As common as it is to speak of “robber barons,” most who use that term are confused about the role of capitalism in the American economy and fail to make an important distinction — the distinction between what might be called a market entrepreneur and a political entrepreneur. A pure market entrepreneur, or capitalist, succeeds financially by selling a newer, better, or less expensive product on the free market without any government subsidies, direct or indirect. The key to his success as a capitalist is his ability to please the consumer, for in a capitalist society the consumer ultimately calls the economic shots. By contrast, a political entrepreneur succeeds primarily by influencing government to subsidize his business or industry, or to enact legislation or regulation that harms his competitors.

And on top of that, usually the free market, not government intervention, gets the blame. Thus, all of the railroad men of the late nineteenth century have gone down in history as “robber barons” although this designation definitely does not apply to James J. Hill. It does apply to his subsidized competitors, who deserve all the condemnation that history has provided them. (Also deserving of condemnation are the politicians who subsidized them, enabling their monopoly and corruption.)

Political entrepreneurs and their governmental patrons are the real villains of American business history and should be portrayed as such. They are the real robber barons.

#3 Michael Boldin on 04.10.09 at 8:50 pm

Scott, I think you make some great points – especially when talking about the harmful results of inflation, and the eventual destruction of the value of the dollar.

But, as far as the robber barons are concerned, I also believe this distracts from the real culprit – the robber barons couldn’t have done what they did without either direct government subsidy, or government protection.
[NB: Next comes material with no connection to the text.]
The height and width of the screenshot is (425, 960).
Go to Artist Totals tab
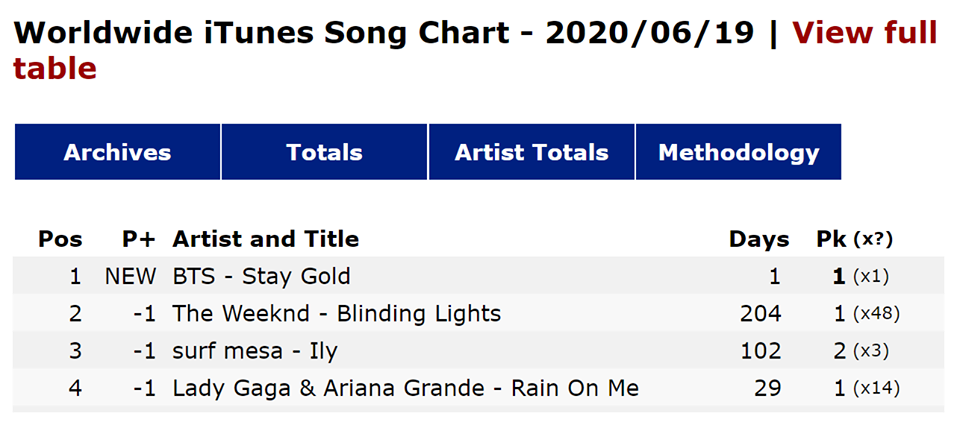pos(531,153)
And, there were actual entrepreneurs that helped America flourish like no other nation in history during that time – they were real heroes.

By the way, the DiLorenzo quotes – and some further elaboration on his points – can be found in his Mises article, “The Truth About the Robber Barons” I think it’s a worthy read.

#4 A. Scott Piraino on 04.10.09 at 11:09 pm

Okay people:

I’ll respond to points made in comments because some of you have made the same arguments/criticisms.

First off, you cannot blame the government, or even the Federal Reserve, for the rise of share prices during the roaring twenties, or the early twenty first century. If stock X sells for ten dollars one year, and fifty dollars the next, either the stock has increased earnings by %500, or the buyer believes earnings will rise to that level. The old adage of “find another sucker” is still true.

After the market crash of 1929, stock X was worth ten dollars again, so forty dollars worth of value, or money, was gone. If you bought Citigroup two years ago at near $80 per share, and your shares are now worth around three dollars, you have lost 77 dollars.  Money has disappeared.

Since there was less money in circulation and fewer people could afford to buy things, prices declined, thus deflation.

Now we had a choice last September to allow the banks to fold on their derivatives. If the bailouts had not passed banks would have declared bankruptcy because the counter-parties to derivatives contracts would have destroyed the system.  Money would have disappeared, and bank cards wouldn’t work, there would have been chaos, bank runs, ect.

Instead the government and Federal Reserve are creating dollars to keep the banking system afloat. But money, or wealth has still disappeared. In effect the printing presses will make Citigroup worth $80 a share again, but that eighty dollars will be worth much less because of the inflation.

We will have hyperinflation in this country like Argentina, or the Weimar Republic.

As for the opinion that “Robber Baron” is defined inappropriately, I think that is beyond the scope of this essay. The term has entered modern parlance as a turn of the century American capitalist.

#5 Allen Tran on 04.10.09 at 11:40 pm

The boom in the 1920’s had the same culprit as the boom in the 1990’s and early parts of this decade – easy money policies of the federal reserve.

Artificially low interest rates will always create a boom…and most importantly, a false growth.  That growth must be corrected, and that’s what a recession and a depression is.